Webaim.org releases an annual report called the WebAIM Million. This is a deep analysis of the one million most visited web sites how accessible they are. And every year the result is pretty grim.
Across the one million home pages, 50,829,406 distinct accessibility errors were detected—an average of 50.8 errors per page.
This is 1.1% fewer errors than last year, but at the same time home pages of sites have become more complex. On average, home pages have 955 elements and 5.3% of those have accessibility errors. This means that users with disabilities would expect to encounter errors on 1 in every 19 home page elements with which they engage.
The most disappointing part about this state of affairs is the type of problems.
As explained in detail in the report, the biggest issues are ones that seem to be easy to avoid. Lack of contrast in text, missing alternative text for images, empty links and buttons, missing labels and no defined document language. None of these are hard to avoid or test against, and yet they went into live products.
How to test for these issues in your browser
I have a full course on Skillshare on the matter and wrote in detail how to test for these issues in the Edge Developer Tools documentation. There's a handy reference on which tool to use to test for each problem and even if you use other browsers, there is a lot available in those.
The biggest helper though are the Inspector tool and the Issues panel. The Inspector overlay flags up elements with a lack of contrast.
Elements with enough contrast show a check mark:
Problematic elements an exclamation mark:
When you select the element, you can use the colour picker to define a colour with enough contrast to the background. Select the colour of the element that is problematic in the Styles editor:
Then expand the Contrast section. It shows you the current colour, offers two colours to choose from to achieve AA and AAA compliance and you can see two lines in the colour swatch. Colours with enough contrast are indicated by the two white lines as boundaries. When you move the cursor around the colour swatch you can see the contrast of the colour and if it is enough or not.
There are also features in the browser tools to test for test for the other issues of the report as you can look up in the reference. But how about we go one level higher up the chain and prevent you from making accessibility mistakes in the first place?
Learning about accessibility issues while you develop
If you are a user of Visual Studio Code, you can get the Edge DevTools for VS Code extension, which analyses the code in your Workspace and flags up all the accessibility issues that need fixing.
Any problematic element gets a wavy underline - much like any typo does in most text editors. You can then hover over the element and get information what the problem is and how to fix it.
You can also see all the issues in the document in the mini map and if you open the problems panel you can see all the problems in your workspace.

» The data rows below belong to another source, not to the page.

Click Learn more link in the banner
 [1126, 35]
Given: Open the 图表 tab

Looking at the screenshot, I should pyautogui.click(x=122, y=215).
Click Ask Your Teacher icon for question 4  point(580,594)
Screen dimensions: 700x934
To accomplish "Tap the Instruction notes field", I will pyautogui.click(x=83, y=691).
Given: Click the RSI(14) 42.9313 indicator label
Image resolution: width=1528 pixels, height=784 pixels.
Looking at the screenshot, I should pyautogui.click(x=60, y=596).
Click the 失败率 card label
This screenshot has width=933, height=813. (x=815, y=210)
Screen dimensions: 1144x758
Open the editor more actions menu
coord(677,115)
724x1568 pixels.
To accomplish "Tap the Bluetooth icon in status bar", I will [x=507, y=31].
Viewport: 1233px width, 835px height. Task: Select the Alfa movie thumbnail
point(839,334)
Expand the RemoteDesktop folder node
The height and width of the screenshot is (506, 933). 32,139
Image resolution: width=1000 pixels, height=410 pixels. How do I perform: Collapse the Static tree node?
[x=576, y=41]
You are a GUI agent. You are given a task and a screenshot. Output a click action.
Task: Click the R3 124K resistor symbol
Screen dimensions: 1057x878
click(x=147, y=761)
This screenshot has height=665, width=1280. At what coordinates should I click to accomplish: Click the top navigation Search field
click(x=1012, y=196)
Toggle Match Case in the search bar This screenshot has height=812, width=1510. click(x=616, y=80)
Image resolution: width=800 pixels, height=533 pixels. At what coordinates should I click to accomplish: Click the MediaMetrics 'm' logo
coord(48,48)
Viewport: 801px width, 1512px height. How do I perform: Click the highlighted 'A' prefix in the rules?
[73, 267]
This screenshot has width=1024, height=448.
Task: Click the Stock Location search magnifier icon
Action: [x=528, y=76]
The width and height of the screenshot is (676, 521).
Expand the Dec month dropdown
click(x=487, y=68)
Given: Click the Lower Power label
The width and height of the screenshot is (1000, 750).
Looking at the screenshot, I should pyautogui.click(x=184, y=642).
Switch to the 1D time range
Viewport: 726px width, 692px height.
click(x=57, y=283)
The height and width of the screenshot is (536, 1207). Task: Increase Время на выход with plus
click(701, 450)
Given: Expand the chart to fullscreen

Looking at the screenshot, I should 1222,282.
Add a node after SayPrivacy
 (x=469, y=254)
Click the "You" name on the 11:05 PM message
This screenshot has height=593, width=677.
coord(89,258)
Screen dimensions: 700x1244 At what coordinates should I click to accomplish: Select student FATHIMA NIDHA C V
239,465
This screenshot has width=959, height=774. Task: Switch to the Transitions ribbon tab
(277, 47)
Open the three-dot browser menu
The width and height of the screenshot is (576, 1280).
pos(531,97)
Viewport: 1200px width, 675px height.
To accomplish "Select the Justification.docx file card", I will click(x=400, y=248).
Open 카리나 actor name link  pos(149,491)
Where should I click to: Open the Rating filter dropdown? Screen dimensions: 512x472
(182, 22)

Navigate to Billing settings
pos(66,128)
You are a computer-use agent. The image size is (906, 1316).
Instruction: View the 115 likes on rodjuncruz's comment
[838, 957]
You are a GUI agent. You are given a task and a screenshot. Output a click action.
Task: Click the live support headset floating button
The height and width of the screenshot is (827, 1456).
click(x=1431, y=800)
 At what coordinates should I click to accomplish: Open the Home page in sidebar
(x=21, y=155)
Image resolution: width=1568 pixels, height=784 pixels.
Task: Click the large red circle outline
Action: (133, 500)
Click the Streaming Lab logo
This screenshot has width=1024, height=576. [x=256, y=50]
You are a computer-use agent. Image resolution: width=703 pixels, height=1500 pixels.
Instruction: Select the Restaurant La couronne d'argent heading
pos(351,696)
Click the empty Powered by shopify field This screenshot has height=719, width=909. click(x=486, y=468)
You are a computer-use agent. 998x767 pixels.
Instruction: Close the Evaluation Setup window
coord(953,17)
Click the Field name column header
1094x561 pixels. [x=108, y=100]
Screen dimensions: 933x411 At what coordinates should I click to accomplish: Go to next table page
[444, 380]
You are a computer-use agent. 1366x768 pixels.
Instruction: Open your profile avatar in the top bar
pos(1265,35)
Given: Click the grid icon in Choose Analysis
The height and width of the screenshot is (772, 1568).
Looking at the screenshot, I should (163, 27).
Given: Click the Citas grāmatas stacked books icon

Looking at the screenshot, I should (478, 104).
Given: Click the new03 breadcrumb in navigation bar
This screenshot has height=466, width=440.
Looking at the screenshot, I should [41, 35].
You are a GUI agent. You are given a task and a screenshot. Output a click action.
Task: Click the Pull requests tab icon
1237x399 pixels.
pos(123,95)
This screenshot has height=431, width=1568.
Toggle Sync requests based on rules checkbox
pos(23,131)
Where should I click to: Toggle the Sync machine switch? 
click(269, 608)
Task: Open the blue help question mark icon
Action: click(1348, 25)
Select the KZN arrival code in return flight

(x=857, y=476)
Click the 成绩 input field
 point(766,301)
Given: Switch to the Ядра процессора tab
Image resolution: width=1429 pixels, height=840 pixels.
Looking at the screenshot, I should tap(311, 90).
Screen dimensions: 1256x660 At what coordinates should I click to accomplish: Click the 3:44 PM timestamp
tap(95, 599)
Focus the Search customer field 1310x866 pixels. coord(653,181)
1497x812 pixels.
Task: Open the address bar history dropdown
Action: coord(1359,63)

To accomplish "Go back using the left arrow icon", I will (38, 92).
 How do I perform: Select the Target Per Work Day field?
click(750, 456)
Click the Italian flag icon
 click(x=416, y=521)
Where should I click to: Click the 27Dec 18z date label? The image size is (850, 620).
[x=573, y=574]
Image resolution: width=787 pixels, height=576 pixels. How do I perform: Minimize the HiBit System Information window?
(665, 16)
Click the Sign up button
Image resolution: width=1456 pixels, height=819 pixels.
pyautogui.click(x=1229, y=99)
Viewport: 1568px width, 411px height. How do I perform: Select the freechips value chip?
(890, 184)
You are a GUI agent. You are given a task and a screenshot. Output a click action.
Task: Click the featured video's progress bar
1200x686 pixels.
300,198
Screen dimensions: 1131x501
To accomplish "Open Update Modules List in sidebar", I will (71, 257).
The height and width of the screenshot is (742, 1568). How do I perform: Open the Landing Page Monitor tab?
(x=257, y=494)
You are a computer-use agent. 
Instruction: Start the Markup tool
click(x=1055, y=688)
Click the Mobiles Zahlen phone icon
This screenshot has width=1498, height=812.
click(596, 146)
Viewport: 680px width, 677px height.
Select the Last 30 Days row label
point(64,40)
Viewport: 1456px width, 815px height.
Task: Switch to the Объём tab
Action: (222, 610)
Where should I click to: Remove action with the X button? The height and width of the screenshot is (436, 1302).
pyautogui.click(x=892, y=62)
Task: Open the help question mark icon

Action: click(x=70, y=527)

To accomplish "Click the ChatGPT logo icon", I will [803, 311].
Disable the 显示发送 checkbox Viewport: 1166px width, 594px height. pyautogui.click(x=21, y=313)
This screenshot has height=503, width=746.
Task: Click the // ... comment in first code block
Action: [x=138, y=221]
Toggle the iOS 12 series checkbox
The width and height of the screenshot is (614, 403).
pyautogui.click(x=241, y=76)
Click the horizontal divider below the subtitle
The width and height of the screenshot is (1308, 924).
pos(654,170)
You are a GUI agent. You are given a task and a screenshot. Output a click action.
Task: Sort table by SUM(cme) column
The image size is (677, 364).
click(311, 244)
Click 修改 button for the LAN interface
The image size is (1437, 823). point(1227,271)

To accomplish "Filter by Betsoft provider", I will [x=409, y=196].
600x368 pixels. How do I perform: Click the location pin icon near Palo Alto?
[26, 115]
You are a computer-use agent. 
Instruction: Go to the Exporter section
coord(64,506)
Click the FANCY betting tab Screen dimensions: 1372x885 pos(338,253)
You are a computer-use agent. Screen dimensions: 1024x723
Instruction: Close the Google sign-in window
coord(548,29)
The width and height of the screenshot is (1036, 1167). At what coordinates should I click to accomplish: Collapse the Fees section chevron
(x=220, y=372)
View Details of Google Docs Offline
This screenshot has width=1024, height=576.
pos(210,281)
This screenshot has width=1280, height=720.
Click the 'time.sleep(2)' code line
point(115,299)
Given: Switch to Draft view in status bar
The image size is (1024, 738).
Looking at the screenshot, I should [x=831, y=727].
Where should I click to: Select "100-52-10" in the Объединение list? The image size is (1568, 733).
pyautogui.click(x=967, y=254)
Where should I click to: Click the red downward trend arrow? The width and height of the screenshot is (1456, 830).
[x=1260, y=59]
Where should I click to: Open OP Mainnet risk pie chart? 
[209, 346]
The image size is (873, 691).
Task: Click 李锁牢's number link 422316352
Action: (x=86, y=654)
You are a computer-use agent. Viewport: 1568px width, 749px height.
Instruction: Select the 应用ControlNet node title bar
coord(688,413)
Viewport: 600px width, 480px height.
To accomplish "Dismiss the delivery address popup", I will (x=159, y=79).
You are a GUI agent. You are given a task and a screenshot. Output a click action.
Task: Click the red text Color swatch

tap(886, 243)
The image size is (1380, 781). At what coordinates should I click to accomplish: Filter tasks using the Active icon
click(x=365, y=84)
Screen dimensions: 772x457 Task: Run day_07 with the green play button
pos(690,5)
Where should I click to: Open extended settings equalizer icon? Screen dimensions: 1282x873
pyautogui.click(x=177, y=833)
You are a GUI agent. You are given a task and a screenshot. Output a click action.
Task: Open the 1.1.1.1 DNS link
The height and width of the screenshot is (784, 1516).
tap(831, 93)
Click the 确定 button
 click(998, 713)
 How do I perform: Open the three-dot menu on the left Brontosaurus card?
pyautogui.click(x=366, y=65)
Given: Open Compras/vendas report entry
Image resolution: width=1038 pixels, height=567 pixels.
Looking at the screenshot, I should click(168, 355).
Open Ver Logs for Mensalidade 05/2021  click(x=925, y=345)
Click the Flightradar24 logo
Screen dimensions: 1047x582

These are all live, so if you edit your document and fix issues, the underlines go away and the issue is removed from the problems pane.
It's a start…
Using these features will not prevent all accessibility mistakes. There is also the fact that many of these problems aren't caused by developers and designers at all but by content management problems or even themes not in your control. But these things can help avoid the most obvious problems, and any accessibility barrier that doesn't show up in a live product is already a win.